Il presidente francese Emmanuel Macron ha annunciato il 30 ottobre un pacchetto di aiuti internazionali superiore a 1,5 miliardi di euro per la regione dei Grandi Laghi in Africa durante una conferenza a Parigi. Il finanziamento mira a sostenere le popolazioni vulnerabili in mezzo alla crisi umanitaria nella Repubblica Democratica del Congo (RDC). Ha anche menzionato la riapertura imminente dell'aeroporto di Goma per voli umanitari.
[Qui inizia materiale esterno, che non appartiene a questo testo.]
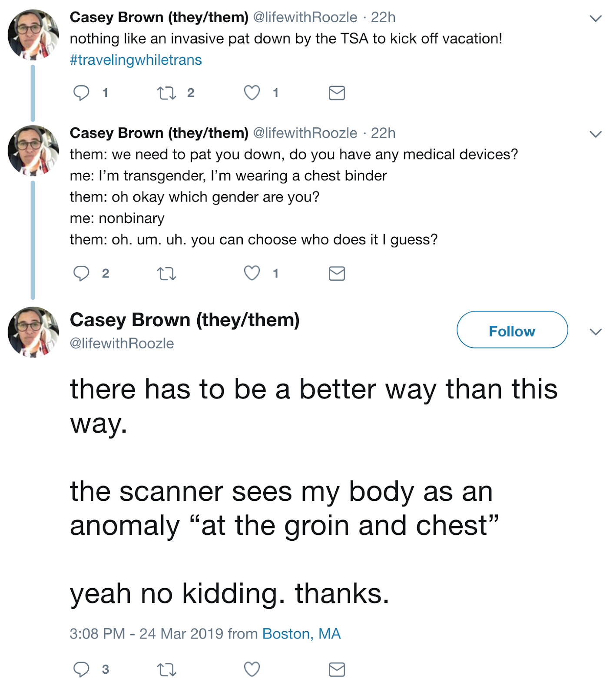Like the main tweet from Boston
This screenshot has height=695, width=616.
tap(252, 669)
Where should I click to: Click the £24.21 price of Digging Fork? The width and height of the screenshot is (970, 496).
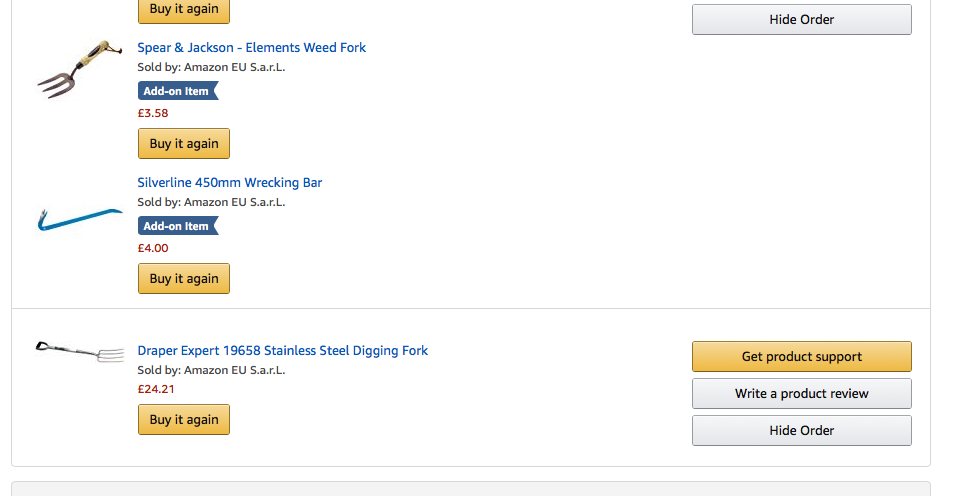pos(156,389)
Alla chiusura di una conferenza internazionale co-organizzata da Francia e Togo a Parigi, Emmanuel Macron ha elogiato la mobilitazione collettiva di oltre 1,5 miliardi di euro in assistenza umanitaria per la regione dei Grandi Laghi. «Oggi, insieme, abbiamo fatto un passo avanti e sono orgoglioso di annunciare che avete mobilitato collettivamente più di 1,5 miliardi di euro in assistenza per le popolazioni più vulnerabili», ha dichiarato il presidente francese. Gli aiuti includono forniture di medicinali e cibo, con la partecipazione di circa 60 paesi e organizzazioni.
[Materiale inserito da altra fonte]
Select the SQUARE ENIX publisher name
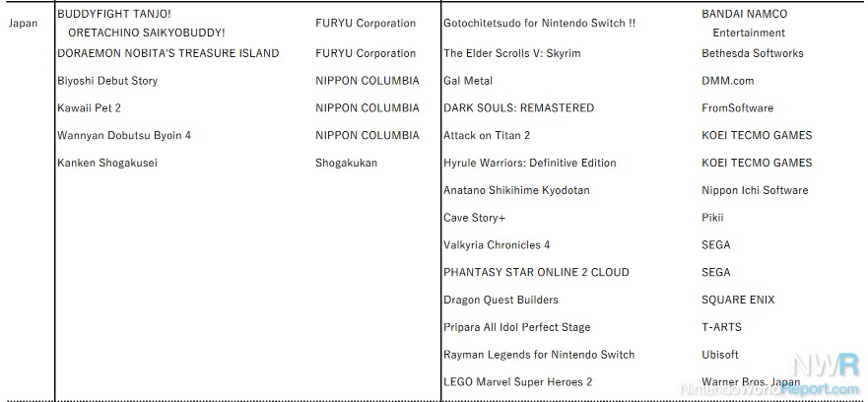This screenshot has height=402, width=868. 738,300
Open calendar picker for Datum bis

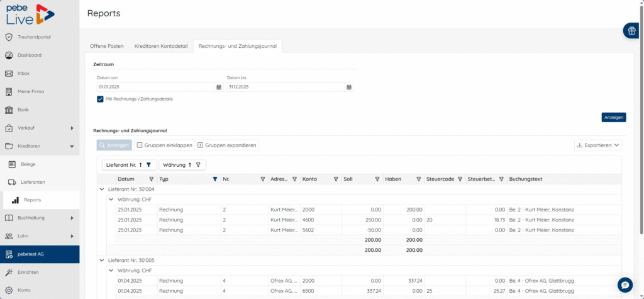click(348, 87)
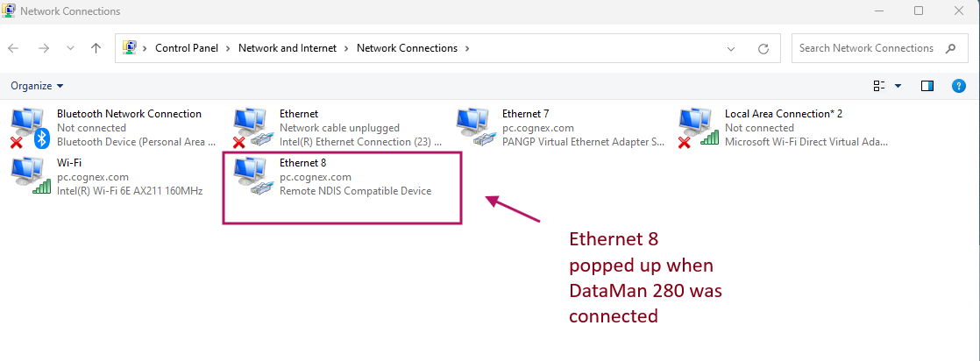Navigate to Network and Internet breadcrumb

click(x=288, y=48)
Macron ha sottolineato l'urgenza nella RDC, descrivendo le cifre come «insopportabili»: milioni di sfollati, quasi 28 milioni che affrontano insicurezza alimentare, una donna violentata ogni quattro minuti e un bambino ogni trenta. «Non possiamo rimanere spettatori silenziosi della tragedia che si sta svolgendo nell'est della Repubblica Democratica del Congo», ha stressed. «Non sono statistiche. Sono le lacrime di un'umanità ferita, grida che nessuno può ignorare.»

Il presidente togolese Faure Gnassingbé ha chiamato a un approccio sostenibile, avvertendo che «non possiamo affrontare indefinidamente il lungo termine con strumenti a breve termine». Ha sostenuto una maggiore implicazione africana, piena trasparenza sugli aiuti – spesso deviati in contesti di guerra – e un rafforzamento della supervisione africana. «L'aiuto deve alleviare senza favorire la dipendenza», ha insistito, condannando l'estrazione mineraria informale e il commercio illecito che alimentano i gruppi armati.

L'est della RDC, al confine con il Ruanda e ricco di risorse naturali, è immerso in un conflitto da trent'anni. La violenza è escalata a gennaio con la cattura di Goma e Bukavu da parte del gruppo M23, sostenuto da Kigali, causando migliaia di morti e milioni di sfollati. Macron ha annunciato la riapertura dell'aeroporto di Goma «nelle prossime settimane» e l'istituzione di corridoi umanitari sicuri.